A team of scientists detailed one of the largest raptors known to have ever existed, and noted how its size set it apart from related dinosaurs.

Published in the journal Paleontological Contributions, the new study details the a 66 million year old Dakotaraptor steini fossil, a raptor that likely grew up to 16 feet long. Though not particularly large enough to threaten some of the largest predators of its time, Dakotaraptor would have been imposing compared to the smaller Velociraptor.

"This new predatory dinosaur also fills the body size gap between smaller theropods and large tyrannosaurs that lived at this time," study co-author David Burnham, a paleontologist at the University of Kansas, said in a press release.
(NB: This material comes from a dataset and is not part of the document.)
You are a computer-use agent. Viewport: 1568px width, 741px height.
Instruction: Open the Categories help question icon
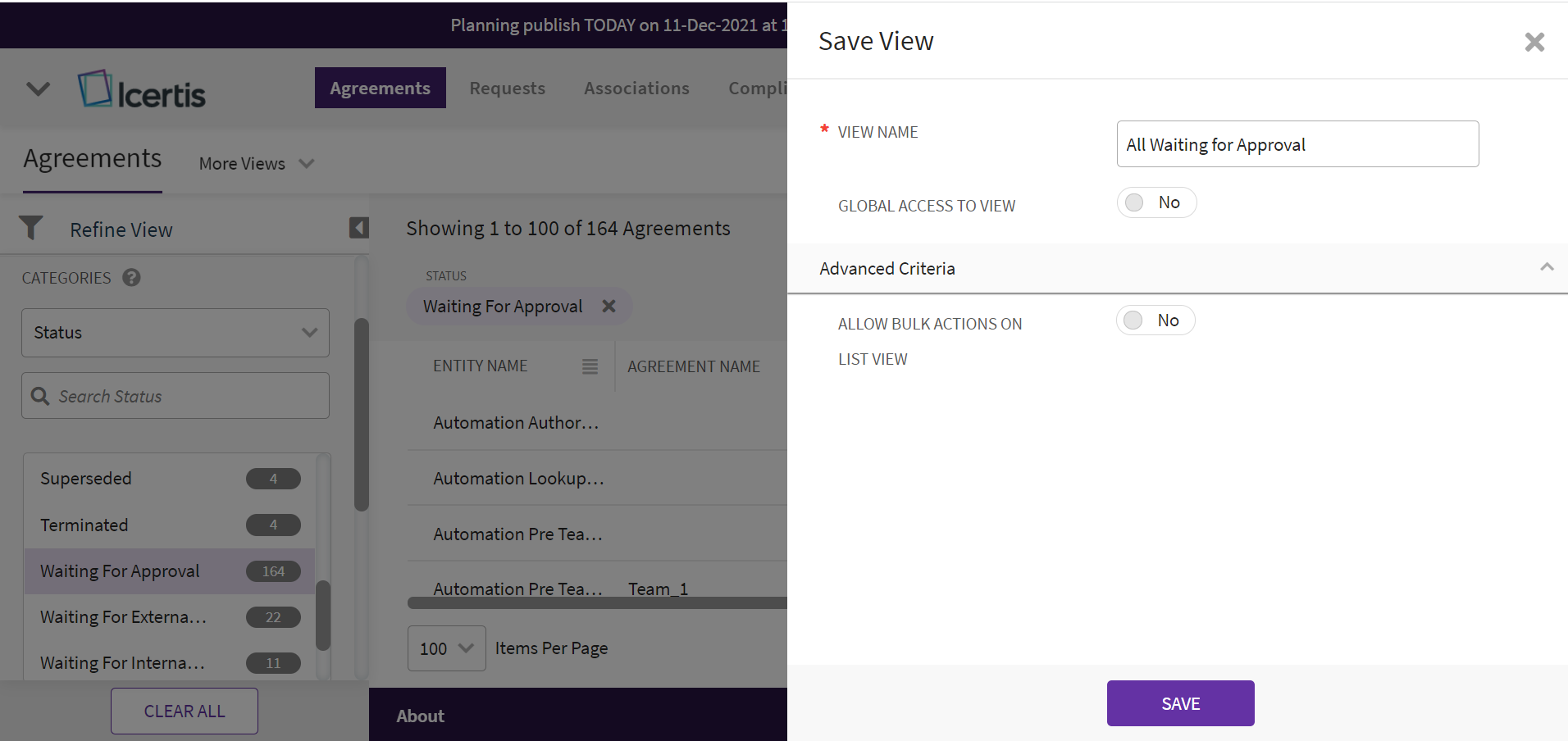point(131,278)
Raptors and their methods of attack are mostly associated with agility and speed, as opposed to a larger carnivore that would be able to overpower its prey, Discover Magazine reported. Dakotaraptor and its older, larger cousin Utahraptor may have fallen somewhere in between.

"This Cretaceous period raptor would have been lightly built and probably just as agile as the vicious smaller theropods, such as the Velociraptor," study lead author Robert DePalma, curator of vertebrate paleontology at the Palm Beach Museum of Natural History, said in the release.

What is not know about Dakotaraptor at this time is whether or not they hunted in packs.

"I think there is at least moderate evidence that some dromaeosaurids were pack hunters," Steve Brusatte, a dinosaur researcher at the University of Edinburgh not associated with the study, told Discovery, "but it's not a slam dunk that all of them were, or that they normally hunted this way."